**ACTIVITY**
The response has to reproduce all entries exactly while excluding their pictures.

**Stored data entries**
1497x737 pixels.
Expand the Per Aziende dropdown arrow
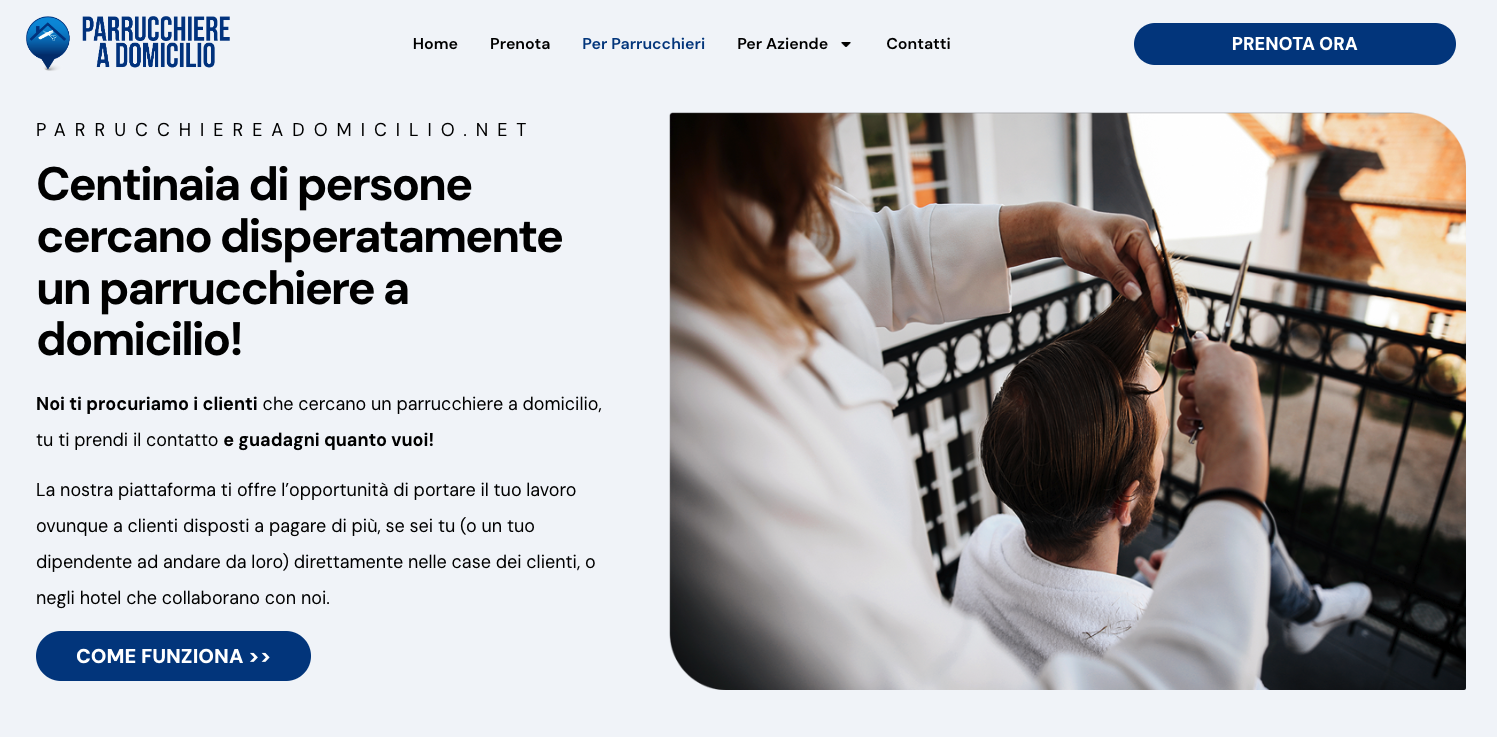pos(845,44)
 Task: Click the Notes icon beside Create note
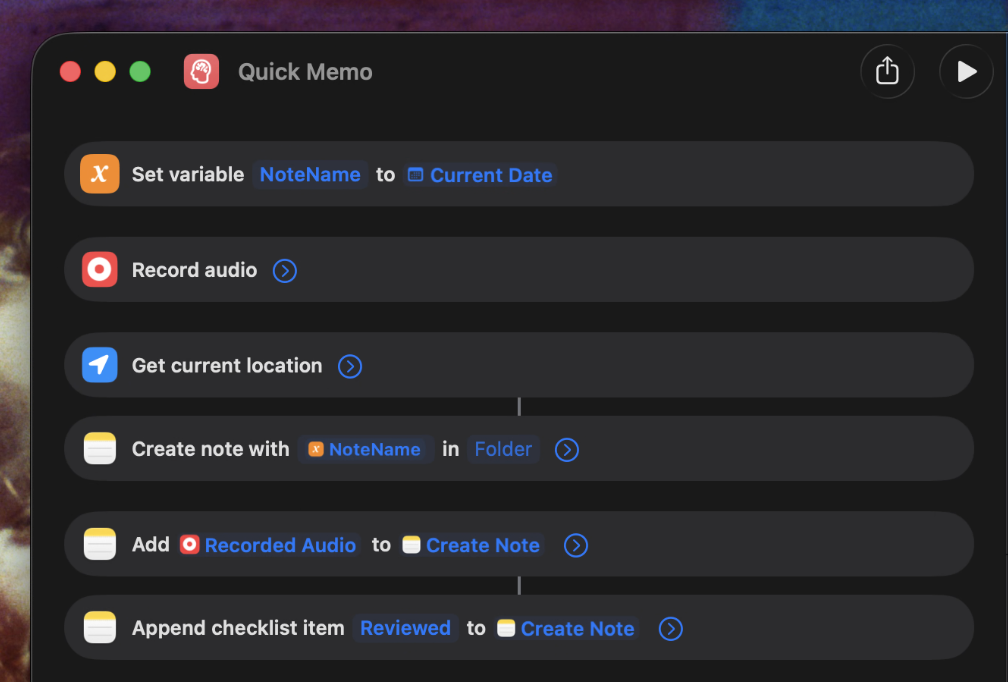pos(100,450)
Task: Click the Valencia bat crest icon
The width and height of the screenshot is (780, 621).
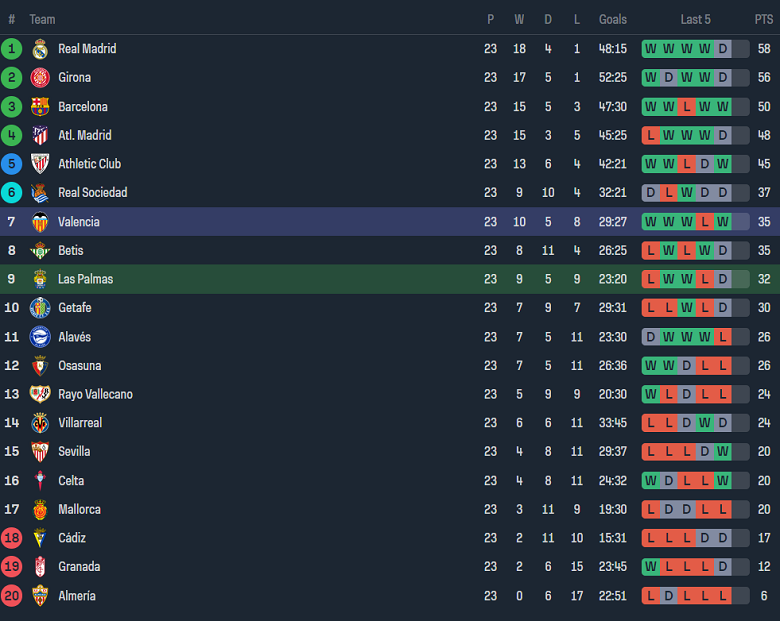Action: [x=40, y=222]
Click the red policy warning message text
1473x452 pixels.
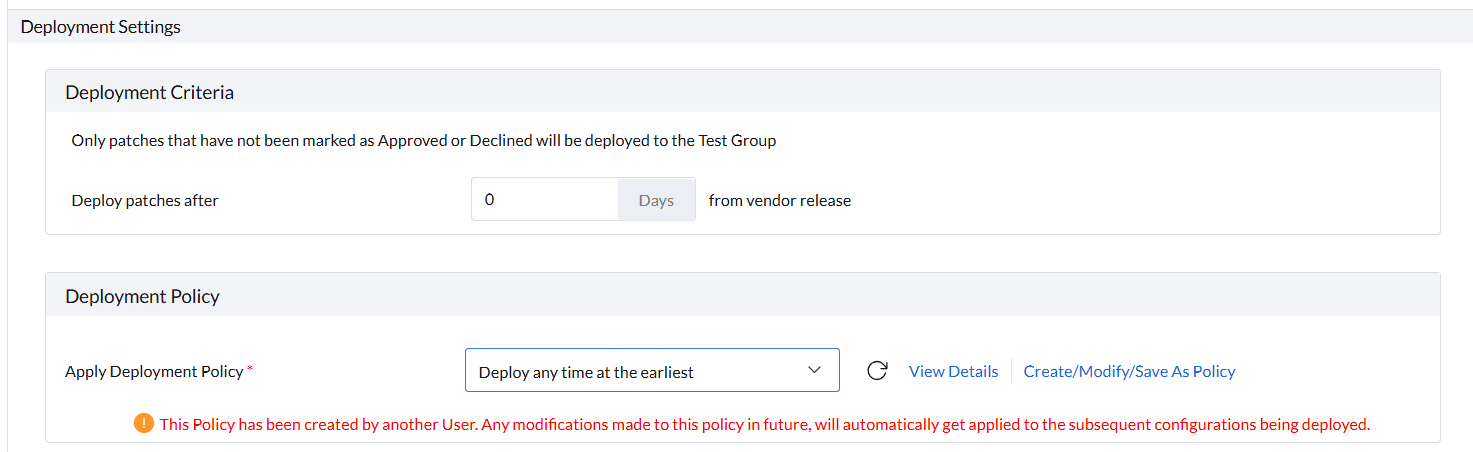point(764,424)
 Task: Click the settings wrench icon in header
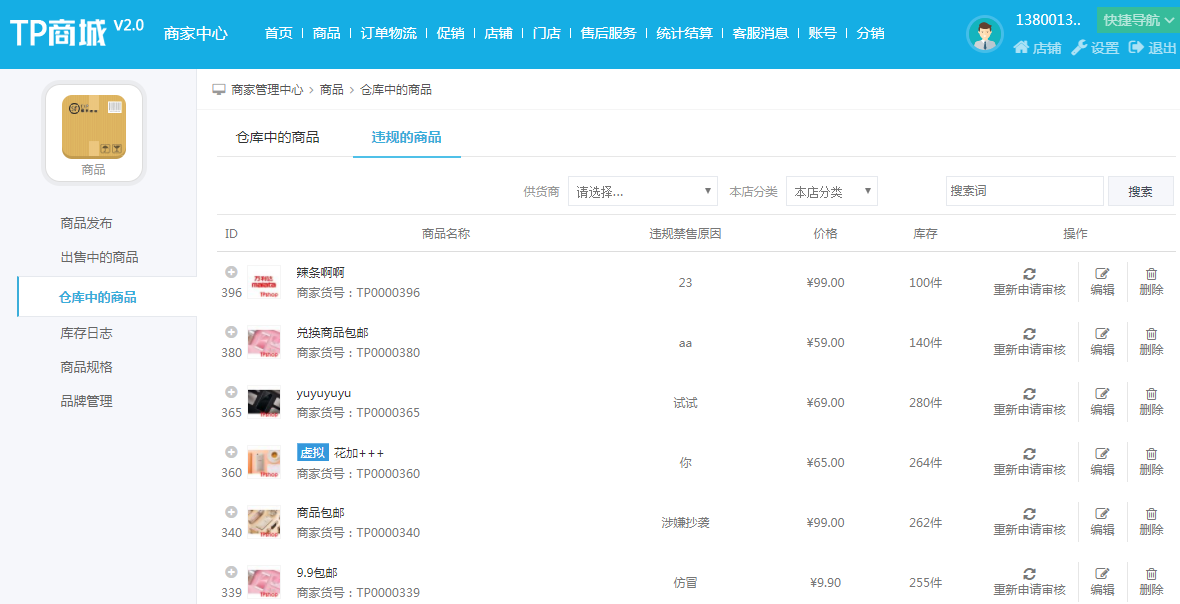pyautogui.click(x=1079, y=47)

**EXERCISE RESPONSE**
1497x737 pixels.
Expand the Per Aziende dropdown arrow
pos(845,44)
 Task: Click the Notes icon beside Create note
pos(100,450)
Task: Click the Valencia bat crest icon
The width and height of the screenshot is (780, 621).
Action: [x=40, y=222]
Click the red policy warning message text
1473x452 pixels.
point(764,424)
 Task: Click the settings wrench icon in header
pyautogui.click(x=1079, y=47)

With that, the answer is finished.